Polaroid and mural by Keith Haring, We the Youth, Philadelphia Mural, 1987. Courtesy of The Keith Haring Foundation Archives.

Point Breeze has indeed changed over the past 30 years, and a gentrification process has begun filling many empty properties over the past decade—although a 2009 city report still notes the presence of 1,991 vacant lots in the area. Newer residents in particular have a heightened awareness of the significance (and monetary value) of Haring’s work, so the corner lot at 22nd and Ellsworth Streets won’t likely be one of them.

“People just didn’t realize the value of it,” says Eric Okdeh, a muralist who has painted over 80 projects in Philadelphia and who restored We the Youth twice, in 2000 and 2004. “I wouldn’t say that across the board, but I do remember that feeling where some people didn’t realize that he was an artist of international renown and that this piece existed in the neighborhood.”

And to those outside the neighborhood, the address of Philadelphia’s Haring mural certainly remains a mystery. It is a hidden gem, an under-publicized anomaly in a city whose Mural Arts Program boasts the nation’s largest public art collection. Its location is partially to blame—most of the city’s high-profile murals adorn the walls of Philadelphia’s heavily-trafficked Center City. It was also a small project within the context of Haring’s oeuvre. Just the year before, he famously painted a 300-meter-long section of the Berlin Wall (a project that, like We the Youth, was intended to be impermanent).

Like that portion of the Wall, many of his murals have been destroyed, painted over, or relocated in the years since his untimely death due to AIDS-related complications. Only a handful of outdoor Haring murals still exist in their original locations, mainly in prominent locations: the exterior wall of an Italian church, a Parisian children’s hospital, and on a handball court wall visible from Manhattan’s Harlem River Drive. Eleven Haring murals remain in the United States, but Philadelphia’s mural wasn’t supposed to be one of them.

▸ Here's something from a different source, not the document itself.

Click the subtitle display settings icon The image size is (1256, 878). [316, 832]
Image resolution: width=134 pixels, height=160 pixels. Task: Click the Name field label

The survival of We the Youth is bittersweet. It has become a museum-level fixture in a neighborhood that is accustomed to boarded-up rowhouses and lots overgrown with weeds. The mural is now a permanent placeholder for a house that will, apparently, never be built, and its original message of community improvement has been lost over the years.

Created to enjoy a short life, We the Youth has survived in spite of itself.